[WORK TO DO]
Convert the entries beginning at the line that contains "Where should I click to: Expand" and ending after the line that contains "click(228, 575)" into a two-column CSV with the headers instruction and response, one row per entry. Place each field in double quotation marks and replace any line breaks within a field with spaces.

[DATA SHOWN]
## START
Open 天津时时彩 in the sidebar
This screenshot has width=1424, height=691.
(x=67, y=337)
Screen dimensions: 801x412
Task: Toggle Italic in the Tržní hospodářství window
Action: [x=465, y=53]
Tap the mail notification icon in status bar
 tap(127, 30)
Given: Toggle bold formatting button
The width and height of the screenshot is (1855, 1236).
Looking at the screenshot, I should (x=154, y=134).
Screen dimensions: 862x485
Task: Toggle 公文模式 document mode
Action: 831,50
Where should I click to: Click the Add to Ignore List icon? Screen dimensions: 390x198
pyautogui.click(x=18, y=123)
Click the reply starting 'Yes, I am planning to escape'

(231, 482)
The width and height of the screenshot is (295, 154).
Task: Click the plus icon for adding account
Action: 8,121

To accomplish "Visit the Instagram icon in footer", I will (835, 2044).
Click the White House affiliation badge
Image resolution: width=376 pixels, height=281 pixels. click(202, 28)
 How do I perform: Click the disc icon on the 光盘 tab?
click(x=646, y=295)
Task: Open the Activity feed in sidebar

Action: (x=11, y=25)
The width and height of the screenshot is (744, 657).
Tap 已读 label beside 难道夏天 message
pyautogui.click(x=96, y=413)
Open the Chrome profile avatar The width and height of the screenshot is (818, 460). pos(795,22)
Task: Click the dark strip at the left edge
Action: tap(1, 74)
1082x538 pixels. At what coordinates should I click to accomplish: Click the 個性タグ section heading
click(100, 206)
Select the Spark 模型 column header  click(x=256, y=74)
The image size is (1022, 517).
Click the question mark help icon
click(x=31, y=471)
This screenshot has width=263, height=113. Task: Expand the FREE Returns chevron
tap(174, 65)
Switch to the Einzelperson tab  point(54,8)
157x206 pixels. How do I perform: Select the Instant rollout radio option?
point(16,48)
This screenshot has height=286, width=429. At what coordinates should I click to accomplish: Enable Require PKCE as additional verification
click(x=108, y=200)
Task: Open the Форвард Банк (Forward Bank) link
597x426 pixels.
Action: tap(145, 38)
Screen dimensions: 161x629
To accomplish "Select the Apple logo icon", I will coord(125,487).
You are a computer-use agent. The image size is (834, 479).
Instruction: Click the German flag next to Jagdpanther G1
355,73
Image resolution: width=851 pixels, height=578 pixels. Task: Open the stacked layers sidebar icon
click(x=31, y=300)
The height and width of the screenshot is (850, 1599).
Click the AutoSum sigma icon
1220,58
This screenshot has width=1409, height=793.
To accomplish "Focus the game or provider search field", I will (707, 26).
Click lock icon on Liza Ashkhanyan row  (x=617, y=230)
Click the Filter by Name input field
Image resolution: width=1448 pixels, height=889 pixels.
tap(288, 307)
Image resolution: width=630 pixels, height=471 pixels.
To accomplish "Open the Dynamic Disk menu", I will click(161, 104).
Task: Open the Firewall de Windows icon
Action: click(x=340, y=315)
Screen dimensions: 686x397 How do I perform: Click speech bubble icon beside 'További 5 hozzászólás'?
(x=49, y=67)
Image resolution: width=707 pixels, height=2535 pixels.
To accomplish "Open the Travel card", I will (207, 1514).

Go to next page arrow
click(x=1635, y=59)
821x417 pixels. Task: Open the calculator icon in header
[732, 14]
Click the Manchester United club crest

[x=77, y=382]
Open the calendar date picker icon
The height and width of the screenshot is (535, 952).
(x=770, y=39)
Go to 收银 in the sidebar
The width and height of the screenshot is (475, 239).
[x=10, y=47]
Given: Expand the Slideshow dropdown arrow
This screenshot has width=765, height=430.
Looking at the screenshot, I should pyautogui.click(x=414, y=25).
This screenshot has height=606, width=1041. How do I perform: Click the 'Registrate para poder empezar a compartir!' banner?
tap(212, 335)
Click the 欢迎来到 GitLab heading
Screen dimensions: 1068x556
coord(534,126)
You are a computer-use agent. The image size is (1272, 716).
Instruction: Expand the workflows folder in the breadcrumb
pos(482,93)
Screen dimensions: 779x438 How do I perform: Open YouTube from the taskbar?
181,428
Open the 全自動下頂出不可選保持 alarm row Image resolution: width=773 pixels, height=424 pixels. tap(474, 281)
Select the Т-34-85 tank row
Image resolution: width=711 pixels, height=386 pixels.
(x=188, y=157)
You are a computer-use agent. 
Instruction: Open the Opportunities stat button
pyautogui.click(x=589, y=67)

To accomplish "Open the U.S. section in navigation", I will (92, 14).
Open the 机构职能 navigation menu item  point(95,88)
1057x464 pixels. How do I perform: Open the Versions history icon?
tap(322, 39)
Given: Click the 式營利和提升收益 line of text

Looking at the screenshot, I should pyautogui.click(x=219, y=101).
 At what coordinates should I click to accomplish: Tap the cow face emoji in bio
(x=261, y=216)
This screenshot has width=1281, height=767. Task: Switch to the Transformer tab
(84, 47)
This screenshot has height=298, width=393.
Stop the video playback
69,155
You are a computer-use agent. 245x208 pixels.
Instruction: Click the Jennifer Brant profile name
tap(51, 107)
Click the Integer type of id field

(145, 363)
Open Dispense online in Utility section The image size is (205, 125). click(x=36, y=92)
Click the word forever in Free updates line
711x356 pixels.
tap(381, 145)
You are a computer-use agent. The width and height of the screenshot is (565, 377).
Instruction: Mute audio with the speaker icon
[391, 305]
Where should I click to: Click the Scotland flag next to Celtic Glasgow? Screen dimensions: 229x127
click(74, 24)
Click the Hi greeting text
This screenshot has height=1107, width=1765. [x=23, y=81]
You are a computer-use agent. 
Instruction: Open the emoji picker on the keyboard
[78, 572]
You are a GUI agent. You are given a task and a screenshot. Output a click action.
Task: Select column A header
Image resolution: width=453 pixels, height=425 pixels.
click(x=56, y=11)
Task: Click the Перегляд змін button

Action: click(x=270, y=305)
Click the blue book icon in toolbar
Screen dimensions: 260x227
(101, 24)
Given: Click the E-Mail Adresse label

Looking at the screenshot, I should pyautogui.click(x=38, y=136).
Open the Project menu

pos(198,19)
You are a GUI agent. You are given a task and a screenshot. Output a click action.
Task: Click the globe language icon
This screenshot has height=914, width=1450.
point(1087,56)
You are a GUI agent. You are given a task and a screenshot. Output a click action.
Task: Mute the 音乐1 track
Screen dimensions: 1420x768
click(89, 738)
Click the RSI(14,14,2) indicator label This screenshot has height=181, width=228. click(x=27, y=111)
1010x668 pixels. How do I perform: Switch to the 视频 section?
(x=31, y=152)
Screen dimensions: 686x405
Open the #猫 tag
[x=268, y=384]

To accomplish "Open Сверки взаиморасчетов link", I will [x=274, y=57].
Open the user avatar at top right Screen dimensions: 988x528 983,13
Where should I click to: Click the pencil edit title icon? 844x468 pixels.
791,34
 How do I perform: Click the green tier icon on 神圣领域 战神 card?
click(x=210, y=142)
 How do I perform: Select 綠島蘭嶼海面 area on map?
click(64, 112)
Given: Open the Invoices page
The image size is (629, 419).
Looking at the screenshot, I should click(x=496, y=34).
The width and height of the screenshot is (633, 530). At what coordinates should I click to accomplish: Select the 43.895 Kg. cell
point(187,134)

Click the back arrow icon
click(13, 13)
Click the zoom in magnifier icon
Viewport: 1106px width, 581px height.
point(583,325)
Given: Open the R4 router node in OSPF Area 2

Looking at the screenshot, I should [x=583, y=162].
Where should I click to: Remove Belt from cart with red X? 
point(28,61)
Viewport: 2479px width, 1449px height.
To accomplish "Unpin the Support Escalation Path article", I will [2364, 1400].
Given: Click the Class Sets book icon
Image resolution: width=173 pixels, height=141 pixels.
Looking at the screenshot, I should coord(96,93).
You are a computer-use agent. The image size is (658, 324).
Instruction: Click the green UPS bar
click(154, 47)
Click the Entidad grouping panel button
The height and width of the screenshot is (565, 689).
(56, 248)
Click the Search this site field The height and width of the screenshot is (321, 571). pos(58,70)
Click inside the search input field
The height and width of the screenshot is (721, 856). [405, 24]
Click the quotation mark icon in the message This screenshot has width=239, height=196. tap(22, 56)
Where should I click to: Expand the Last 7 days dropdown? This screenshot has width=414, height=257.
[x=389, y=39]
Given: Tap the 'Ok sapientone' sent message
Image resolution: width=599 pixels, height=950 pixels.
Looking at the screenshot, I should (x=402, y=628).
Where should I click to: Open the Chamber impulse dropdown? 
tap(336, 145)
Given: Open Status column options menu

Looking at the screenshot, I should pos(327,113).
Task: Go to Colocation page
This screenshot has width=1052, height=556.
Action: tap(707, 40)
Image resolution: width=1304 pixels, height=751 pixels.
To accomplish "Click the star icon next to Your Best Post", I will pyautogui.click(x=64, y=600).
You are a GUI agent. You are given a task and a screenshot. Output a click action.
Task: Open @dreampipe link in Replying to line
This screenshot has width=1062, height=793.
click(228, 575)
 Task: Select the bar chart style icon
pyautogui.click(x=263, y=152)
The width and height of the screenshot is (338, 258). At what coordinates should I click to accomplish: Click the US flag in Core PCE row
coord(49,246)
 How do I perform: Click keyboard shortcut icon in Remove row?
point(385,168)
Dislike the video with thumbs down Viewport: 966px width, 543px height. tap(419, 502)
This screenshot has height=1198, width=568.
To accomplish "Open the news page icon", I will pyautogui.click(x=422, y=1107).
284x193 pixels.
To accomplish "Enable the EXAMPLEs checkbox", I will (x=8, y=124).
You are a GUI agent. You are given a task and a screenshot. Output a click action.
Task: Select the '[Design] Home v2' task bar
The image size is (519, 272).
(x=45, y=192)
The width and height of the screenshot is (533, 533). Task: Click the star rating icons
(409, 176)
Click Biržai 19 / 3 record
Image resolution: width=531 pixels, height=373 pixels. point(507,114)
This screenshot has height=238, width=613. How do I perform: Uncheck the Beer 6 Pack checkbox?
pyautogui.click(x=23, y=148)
## END
[SOLUTION FOR THIS PROBLEM]
instruction,response
"Where should I click to: Expand the Last 7 days dropdown? This screenshot has width=414, height=257.","[x=389, y=39]"
"Given: Tap the 'Ok sapientone' sent message Image resolution: width=599 pixels, height=950 pixels.","Looking at the screenshot, I should (x=402, y=628)."
"Where should I click to: Open the Chamber impulse dropdown?","tap(336, 145)"
"Given: Open Status column options menu","Looking at the screenshot, I should pos(327,113)."
"Task: Go to Colocation page This screenshot has width=1052, height=556.","Action: tap(707, 40)"
"Image resolution: width=1304 pixels, height=751 pixels. To accomplish ""Click the star icon next to Your Best Post"",","I will pyautogui.click(x=64, y=600)."
"You are a GUI agent. You are given a task and a screenshot. Output a click action. Task: Open @dreampipe link in Replying to line This screenshot has width=1062, height=793.","click(228, 575)"